Pastor’s Note: Being Enthralled

Pastor’s Note: Being Enthralled

• “To what then shall I compare the people of this generation, and what are they like? They are like children sitting in the marketplace and calling to one another, ‘We played the flute for you, and you did not dance; we sang a dirge, and you did not weep.’ For John the Baptist has come eating no bread and drinking no wine, and you say, ‘He has a demon.’ The Son of Man has come eating and drinking, and you say, ‘Look at him! A glutton and a drunkard, a friend of tax collectors and sinners!’ Yet wisdom is justified by all her children” (Luke 7:31ff).

• There is nothing capable of enrapturing the Pharisees, nothing that will enthrall them, beguile, captivate them. They extinguish what might compel them to ecstasy, they dismiss what might dismay them. The subtle shift from sober orthodoxy to spiritual lethargy has passed unnoticed. Dorothy Sayers, in a fit of pure genius, once wrote: “The sixth deadly sin is named…Sloth. The world calls it Tolerance; but in hell it is called Despair.
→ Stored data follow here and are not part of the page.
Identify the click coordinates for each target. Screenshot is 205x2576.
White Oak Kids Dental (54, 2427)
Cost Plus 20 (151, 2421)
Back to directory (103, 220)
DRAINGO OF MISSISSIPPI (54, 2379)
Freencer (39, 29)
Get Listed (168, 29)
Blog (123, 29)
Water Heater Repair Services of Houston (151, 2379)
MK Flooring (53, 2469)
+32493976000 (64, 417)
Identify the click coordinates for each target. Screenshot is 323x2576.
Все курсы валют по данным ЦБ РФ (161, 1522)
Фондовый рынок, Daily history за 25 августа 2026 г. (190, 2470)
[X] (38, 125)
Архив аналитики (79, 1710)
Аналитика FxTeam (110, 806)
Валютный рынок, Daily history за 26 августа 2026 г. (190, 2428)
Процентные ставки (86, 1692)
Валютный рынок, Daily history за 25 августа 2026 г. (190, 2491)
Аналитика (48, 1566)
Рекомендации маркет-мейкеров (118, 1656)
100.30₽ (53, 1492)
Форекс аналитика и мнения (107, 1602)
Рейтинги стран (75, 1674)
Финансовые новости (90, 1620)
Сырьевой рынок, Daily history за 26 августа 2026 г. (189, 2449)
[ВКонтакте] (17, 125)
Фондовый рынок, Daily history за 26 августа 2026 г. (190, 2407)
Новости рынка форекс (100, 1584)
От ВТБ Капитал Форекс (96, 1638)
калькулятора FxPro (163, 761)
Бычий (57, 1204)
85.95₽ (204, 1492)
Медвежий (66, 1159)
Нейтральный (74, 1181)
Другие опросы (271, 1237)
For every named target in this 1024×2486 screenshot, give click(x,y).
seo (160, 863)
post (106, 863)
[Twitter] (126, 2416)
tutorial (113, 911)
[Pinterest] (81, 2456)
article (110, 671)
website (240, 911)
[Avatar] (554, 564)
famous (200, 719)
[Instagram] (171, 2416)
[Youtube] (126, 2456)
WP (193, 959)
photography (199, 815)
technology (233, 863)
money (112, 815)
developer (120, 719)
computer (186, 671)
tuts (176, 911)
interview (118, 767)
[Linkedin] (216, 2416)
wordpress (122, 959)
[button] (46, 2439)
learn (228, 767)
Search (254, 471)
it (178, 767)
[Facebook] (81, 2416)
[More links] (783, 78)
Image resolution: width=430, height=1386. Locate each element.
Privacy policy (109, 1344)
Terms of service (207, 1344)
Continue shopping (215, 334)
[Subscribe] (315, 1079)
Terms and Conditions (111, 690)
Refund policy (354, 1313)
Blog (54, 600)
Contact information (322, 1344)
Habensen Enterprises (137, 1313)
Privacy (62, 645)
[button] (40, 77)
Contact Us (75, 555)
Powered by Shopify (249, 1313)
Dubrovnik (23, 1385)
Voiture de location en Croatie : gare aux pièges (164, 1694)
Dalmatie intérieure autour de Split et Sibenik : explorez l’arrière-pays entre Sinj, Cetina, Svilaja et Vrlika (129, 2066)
It is the sin which believes in nothing, cares for nothing, seeks to know nothing, interferes with nothing, enjoys nothing, loves nothing, hates nothing, finds purpose in nothing, lives for nothing, and only remains alive because there is nothing for which it would die.” I shared that with a younger friend several years back and he wrote back, “that’s my generation.”

• Of course, it’s every generation. Terrified of being caught in some foolish enthusiasm, where open-hearted, childlike sincerity becomes the target of snark and ridicule, we learn to dismiss the things that might enchant and enthrall us. Or, having once given our hearts away, and having had our hearts pierced, we decide we will never again be taken. “No man’s fool” is a phrase my father’s generation applied to that mindset. It was usually a term of praise, yet Lewis once asked, what’s the point of always “seeing through” things if we never actually see anything?

• Jesus enthralled all who were still capable of being enthralled. To some he gave that ability again. When he said to the disciples “come and see” it was not so much about where he was sleeping that night, but about the possibility of believing again. What was too good to be true had become true. Those who gave away their hearts, those who followed, were soon beguiled, captivated, enraptured. But you had to accept the gamble. You had to shove all your earnings to the center of the table and throw down your cards.

• Stop guarding yourself. To follow Christ is to entrust yourself to him, then offer yourself as a living sacrifice. Yes, you will lose your life. But only then will you find it.